Trotsky’s criteria for a workers’ state

Submitted by Matthew on 31 August, 2016 - 12:47 Author: Martin Thomas

In a thorough study of Trotsky’s writings about bureaucratism and bureaucracy in Russia from 1917 to 1936, US socialist Thomas Twiss has shown that Trotsky’s conceptions changed as he grappled with the unexpected evolutions of the state.

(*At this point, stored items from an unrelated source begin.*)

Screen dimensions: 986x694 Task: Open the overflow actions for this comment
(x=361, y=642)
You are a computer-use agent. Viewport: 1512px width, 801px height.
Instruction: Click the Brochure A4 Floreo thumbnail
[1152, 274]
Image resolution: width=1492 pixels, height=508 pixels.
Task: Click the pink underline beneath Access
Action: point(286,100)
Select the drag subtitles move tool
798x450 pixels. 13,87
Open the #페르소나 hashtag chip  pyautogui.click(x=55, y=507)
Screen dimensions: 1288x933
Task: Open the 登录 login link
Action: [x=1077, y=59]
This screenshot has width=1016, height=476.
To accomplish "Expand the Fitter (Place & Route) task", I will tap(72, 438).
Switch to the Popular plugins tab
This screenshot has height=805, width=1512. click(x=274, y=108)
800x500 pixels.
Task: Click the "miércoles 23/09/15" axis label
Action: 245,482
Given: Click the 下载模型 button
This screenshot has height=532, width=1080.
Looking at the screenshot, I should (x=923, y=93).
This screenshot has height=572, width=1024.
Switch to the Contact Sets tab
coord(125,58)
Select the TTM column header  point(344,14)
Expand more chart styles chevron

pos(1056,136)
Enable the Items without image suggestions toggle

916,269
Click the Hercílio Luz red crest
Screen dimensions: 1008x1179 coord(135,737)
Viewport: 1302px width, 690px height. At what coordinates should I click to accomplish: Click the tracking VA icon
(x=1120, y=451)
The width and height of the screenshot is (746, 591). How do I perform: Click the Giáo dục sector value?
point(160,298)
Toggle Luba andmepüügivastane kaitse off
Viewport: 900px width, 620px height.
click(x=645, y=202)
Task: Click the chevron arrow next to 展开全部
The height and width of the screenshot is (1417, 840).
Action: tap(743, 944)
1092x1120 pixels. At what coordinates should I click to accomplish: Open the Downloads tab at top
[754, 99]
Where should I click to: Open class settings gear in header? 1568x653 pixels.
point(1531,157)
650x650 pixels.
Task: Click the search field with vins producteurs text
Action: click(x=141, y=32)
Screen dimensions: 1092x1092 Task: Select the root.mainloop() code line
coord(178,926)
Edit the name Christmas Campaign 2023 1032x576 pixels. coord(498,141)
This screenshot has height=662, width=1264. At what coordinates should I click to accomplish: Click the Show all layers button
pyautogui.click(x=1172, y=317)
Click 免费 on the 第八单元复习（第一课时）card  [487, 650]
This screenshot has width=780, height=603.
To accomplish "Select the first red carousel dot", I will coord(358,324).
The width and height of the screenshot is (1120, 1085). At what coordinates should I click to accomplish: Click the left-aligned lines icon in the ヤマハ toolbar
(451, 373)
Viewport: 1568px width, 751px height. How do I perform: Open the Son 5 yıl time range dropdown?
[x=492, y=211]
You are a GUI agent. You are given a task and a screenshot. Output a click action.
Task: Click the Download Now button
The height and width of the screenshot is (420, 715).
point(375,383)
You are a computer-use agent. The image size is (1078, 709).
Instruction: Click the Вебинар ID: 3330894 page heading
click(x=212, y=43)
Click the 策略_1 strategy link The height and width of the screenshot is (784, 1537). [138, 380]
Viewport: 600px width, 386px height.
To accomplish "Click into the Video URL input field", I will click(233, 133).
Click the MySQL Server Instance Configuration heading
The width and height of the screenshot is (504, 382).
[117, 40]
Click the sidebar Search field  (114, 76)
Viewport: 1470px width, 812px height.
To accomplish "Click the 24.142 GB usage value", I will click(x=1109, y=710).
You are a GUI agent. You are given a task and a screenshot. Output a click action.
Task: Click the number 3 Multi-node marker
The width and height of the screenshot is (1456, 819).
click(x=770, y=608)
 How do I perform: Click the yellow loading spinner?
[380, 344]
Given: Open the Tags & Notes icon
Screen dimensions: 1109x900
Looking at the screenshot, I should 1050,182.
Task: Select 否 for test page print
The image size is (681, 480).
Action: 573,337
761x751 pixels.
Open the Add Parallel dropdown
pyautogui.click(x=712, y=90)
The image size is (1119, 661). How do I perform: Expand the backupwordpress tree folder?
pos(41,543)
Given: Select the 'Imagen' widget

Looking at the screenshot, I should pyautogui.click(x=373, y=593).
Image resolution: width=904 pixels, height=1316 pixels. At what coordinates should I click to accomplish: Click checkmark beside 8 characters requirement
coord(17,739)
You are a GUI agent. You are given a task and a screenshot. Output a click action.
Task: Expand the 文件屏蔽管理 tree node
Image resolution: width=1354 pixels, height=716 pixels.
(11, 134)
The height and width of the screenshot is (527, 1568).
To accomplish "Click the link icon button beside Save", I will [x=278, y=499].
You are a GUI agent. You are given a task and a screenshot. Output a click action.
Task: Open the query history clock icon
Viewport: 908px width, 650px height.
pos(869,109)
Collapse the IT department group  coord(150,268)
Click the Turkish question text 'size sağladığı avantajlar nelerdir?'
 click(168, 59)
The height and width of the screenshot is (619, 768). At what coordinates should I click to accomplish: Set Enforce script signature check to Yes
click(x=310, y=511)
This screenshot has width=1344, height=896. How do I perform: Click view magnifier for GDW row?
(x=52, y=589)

At first Trotsky, focused on his task of leading the Red Army, saw as “bureaucratism” only buck-passing, routinist formalism, departmentalism, sluggishness, especially in economic affairs. In 1922-3, however, Trotsky was gradually won over to Lenin’s concern with “bureaucracy” in the sense of the state apparatus raising itself above the working class, outside the control of the working class, and beginning to serve other interests. As Lenin put it in March 1922: “If we take Moscow with its 4,700 Communists in responsible positions, and if we take that huge bureaucratic machine, that gigantic heap, we must ask: who is directing whom? I doubt very much whether it can truthfully be said that the Communists are directing that heap. To tell the truth they are not directing, they are being directed”.

In late 1923, Trotsky began an open struggle against the “bureaucratic machine”. At first his concern was less that the bureaucracy would serve its own immediate corporate interests than that it would act as a vehicle for the interests of the merchants and richer peasants who had begun to flourish under NEP. It could be a bridge to the restoration of capitalism. Bit by bit, and especially in what Twiss calls a “theoretical revolution” between 1933 and 1936, Trotsky moved towards seeing the bureaucracy as a weighty autonomous force, rising above the social classes — worker, peasant, and petty-bourgeois alike.

Unfortunately, Twiss’s study ends in 1936; even more unfortunately, Twiss rationalises this by claiming that the book The Revolution Betrayed, written between summer 1935 and August 1936, represented Trotsky’s “final theory”, “the one he would continue to uphold until his death in 1940”, “the essential completion in the development of his thinking on… Soviet bureaucracy”. However, Twiss’s careful documentation sheds light on the mystery, which has puzzled Trotskyists for over 75 years, of Trotsky’s changing “criteria” for considering the Stalinist USSR as still a sort of workers’ state.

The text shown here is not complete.